Diskursus mengenai masyarakat adat di PBB mengerucut kepada pengunan satu istilah. Bila sebelumnya di dalam Konvensi ILO 169 dikenal istilah indigenous peoples dan tibal peoples, dalam kajian dan rezim hukum pada PBB mengerucut kepada penggunaan istilah indigenous peoples. Sebuah kajian yang dilakukan United Nation Permanent Forum on Indigenous Issue yang berjudul The Concept of Indigenous Peoples (PFII/2004/WS.1/3)pada tahun 2004 menyimpulkan:

“Nevertheless, many of these peoples refer to themselves as “indigenous” in order to fall under discussions taking place at the United Nations.
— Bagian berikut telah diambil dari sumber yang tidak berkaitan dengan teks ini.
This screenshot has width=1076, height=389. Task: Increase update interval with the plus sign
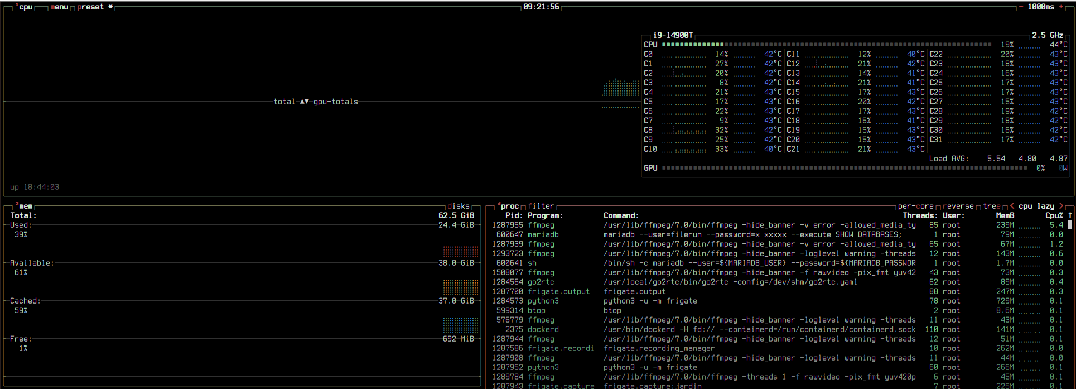coord(1060,7)
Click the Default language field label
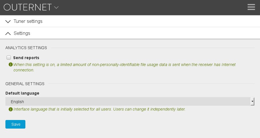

For practical purposes the terms “indigenous” and “tribal” are used as synonyms in the UN system when the peoples concerned identify themselves under the indigenous agenda.”

Kesimpulan itu kemudian menjembatani debat antara indigenous peoples dan tribal peoples. Pilihan kata yang digunakan adalah indigenous peoples, sedangkan kelompok tribal peoples pun dapat mempergunakan instrument hukum yang berkembang pada berbagai level dibawah paying indigenous peoples. Hal ini kemudian diperkuat dengan lahirnya UNDRIP yang mempergunakan istilah dan konsep indigenous peoples. Meskipun memang di dalam UNDRIP tidak ada pendfinisian siapa yang dimaksud dengan indigenous peoples.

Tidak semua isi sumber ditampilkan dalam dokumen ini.